EXERCISE DESCRIPTION:
Continue the obituary of Bruce McEwen from the point at which it stops.

SELECTED TEXT:
========================

Bruce McEwen, 81, Is Dead; Found Stress Can Alter the Brain


Dr. McEwen discussed allostatic load in 2000 in the journal Neuropsychopharmacology, writing:

“In anxiety disorders, depressive illness, hostile and aggressive states, substance abuse and post-traumatic stress disorder (PTSD), allostatic load takes the form of chemical imbalances as well as perturbations in the diurnal rhythm, and, in some cases, atrophy of brain structures.

“In addition,” he went on, “growing evidence indicates that depressive illness and hostility are both associated with cardiovascular disease (CVD) and other systemic disorders. A major risk factor for these conditions is early childhood experiences of abuse and neglect that increase allostatic load later in life and lead individuals into social isolation, hostility, depression and conditions like extreme obesity and CVD.”

By the end of his career Dr. McEwen had expanded his research to look at the impact of stress on communities, finding that chronic stress disproportionally affected marginalized people and increased their risk of illnesses.

Five years ago, he teamed up with his brother, Craig McEwen, a professor emeritus of sociology at Bowdoin College in Maine, to study the sociological implications of chronic stress.

========================

RECORDED INFORMATION:
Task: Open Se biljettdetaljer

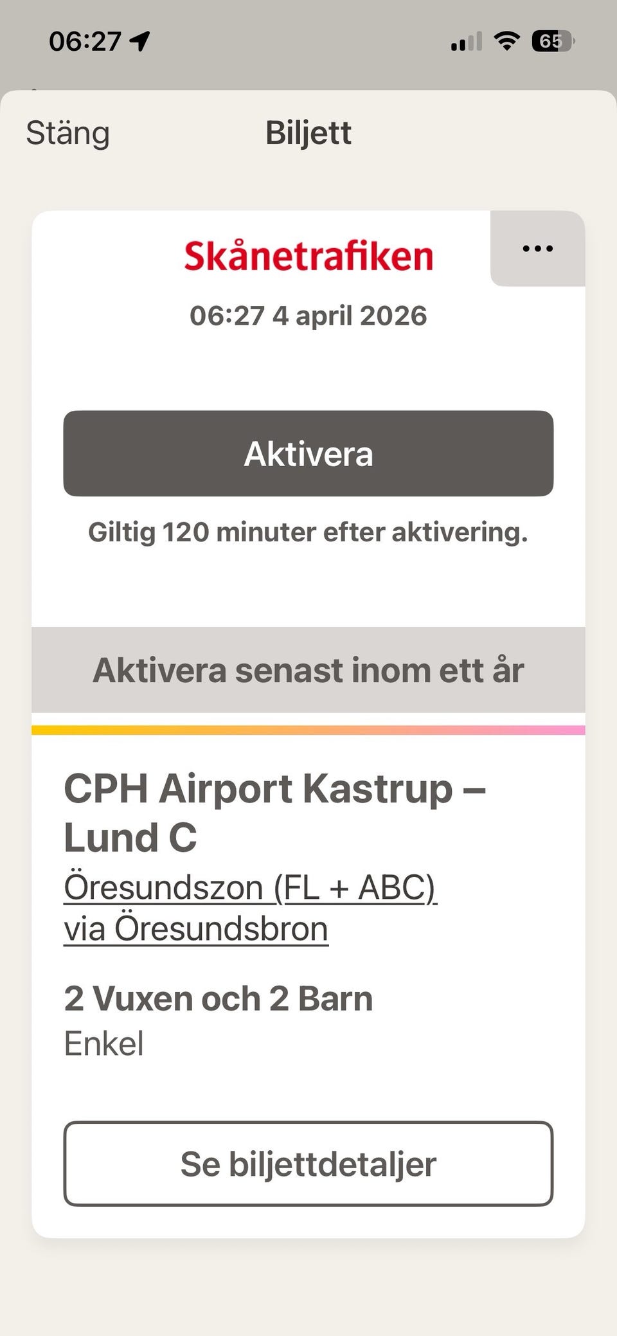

========================

ANSWER AREA:
“We know that environmental complexity changes the brain,” Bruce McEwen said in an interview recorded by Rockefeller University, and that it “comes to haunt us in terms of socioeconomic status, poverty and things of that sort.”

At his death — caused by complications of a stroke, a Rockefeller spokeswoman said — Dr. McEwen was the Alfred E. Mirsky professor and head of the Harold and Margaret Milliken Hatch Laboratory of Neuroendocrinology at the university.

He published more than 1,000 scientific articles, and his work has been cited in others more than 130,000 times. He also wrote popular books, including “The Hostage Brain” (1994), about how the brain can be overtaken by both external and internal forces, written with Harold M. Schmeck Jr., then a science reporter for The New York Times; and “The End of Stress as We Know It” (2002, with Elizabeth Norton Lasley).